▸ **YOUR TASK**: Restate word for word only the lines from the one with "1011x525 pixels." through the end of the records; no pictures belong in the copy.

▸ **TASK MATERIAL**:
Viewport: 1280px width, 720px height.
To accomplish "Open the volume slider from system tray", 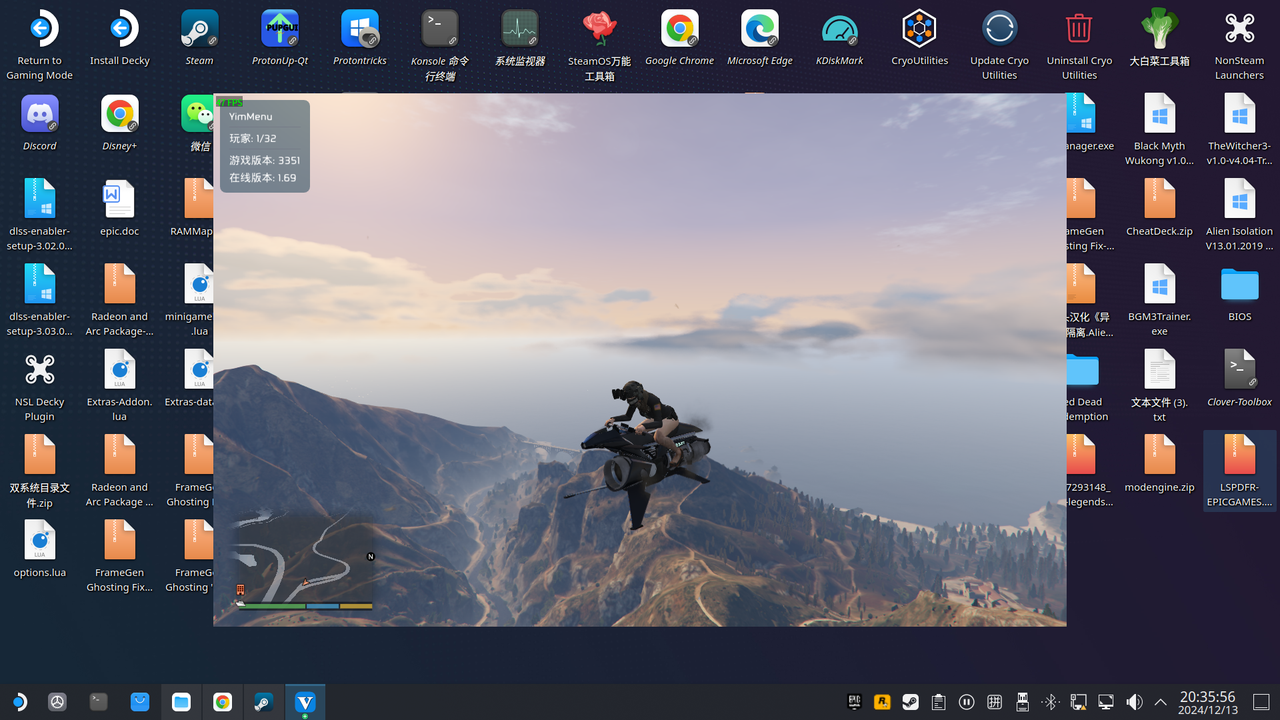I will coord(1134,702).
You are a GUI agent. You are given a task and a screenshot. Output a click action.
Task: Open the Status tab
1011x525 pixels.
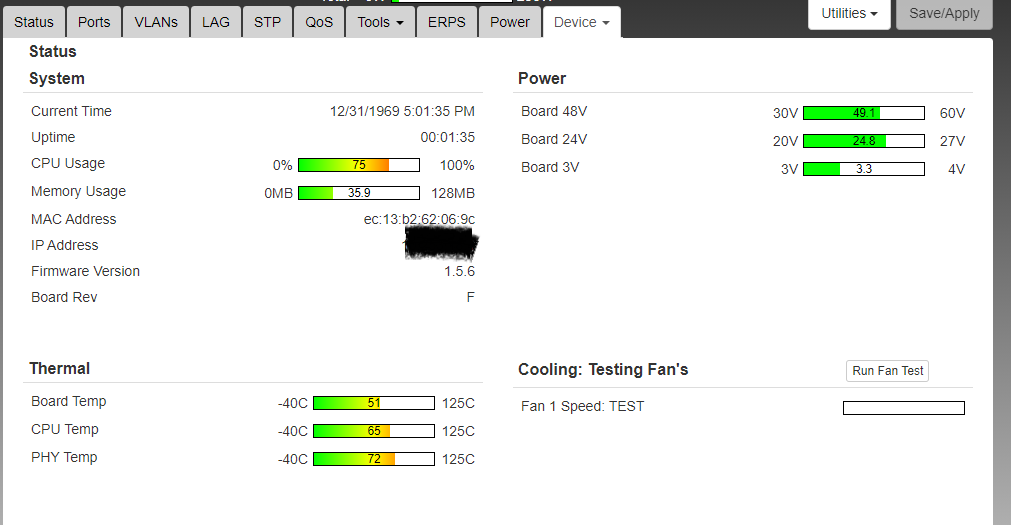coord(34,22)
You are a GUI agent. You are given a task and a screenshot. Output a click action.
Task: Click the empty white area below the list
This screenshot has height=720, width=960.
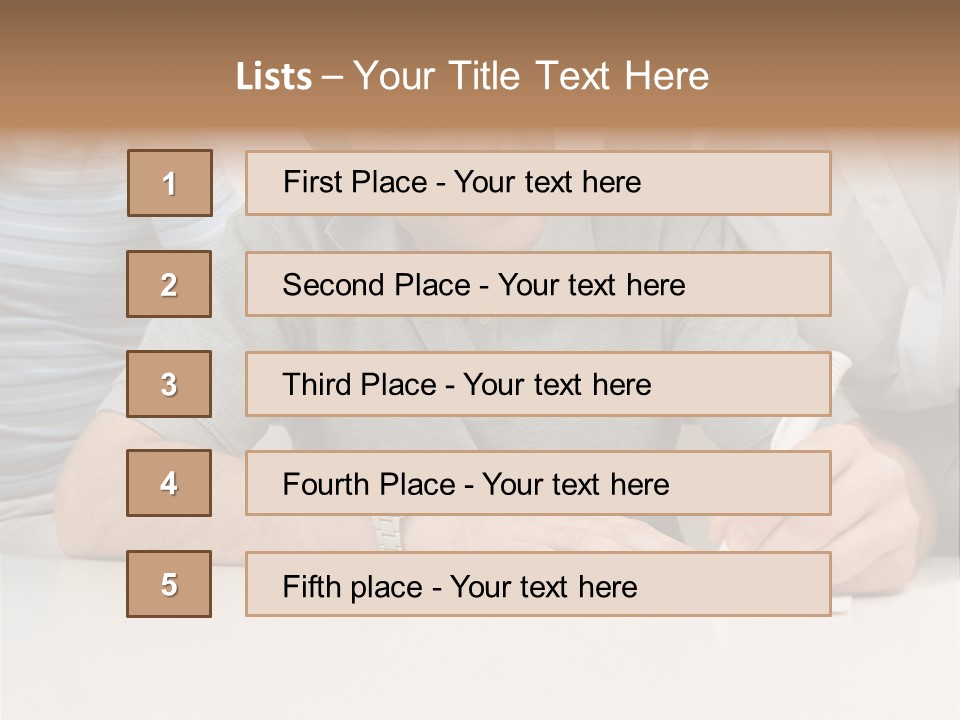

▸ **SOLUTION TO THIS TASK**:
1011x525 pixels.
coord(34,22)
You are a GUI agent. You are given a task and a screenshot. Output a click action.
Task: Click the empty white area below the list
This screenshot has height=720, width=960.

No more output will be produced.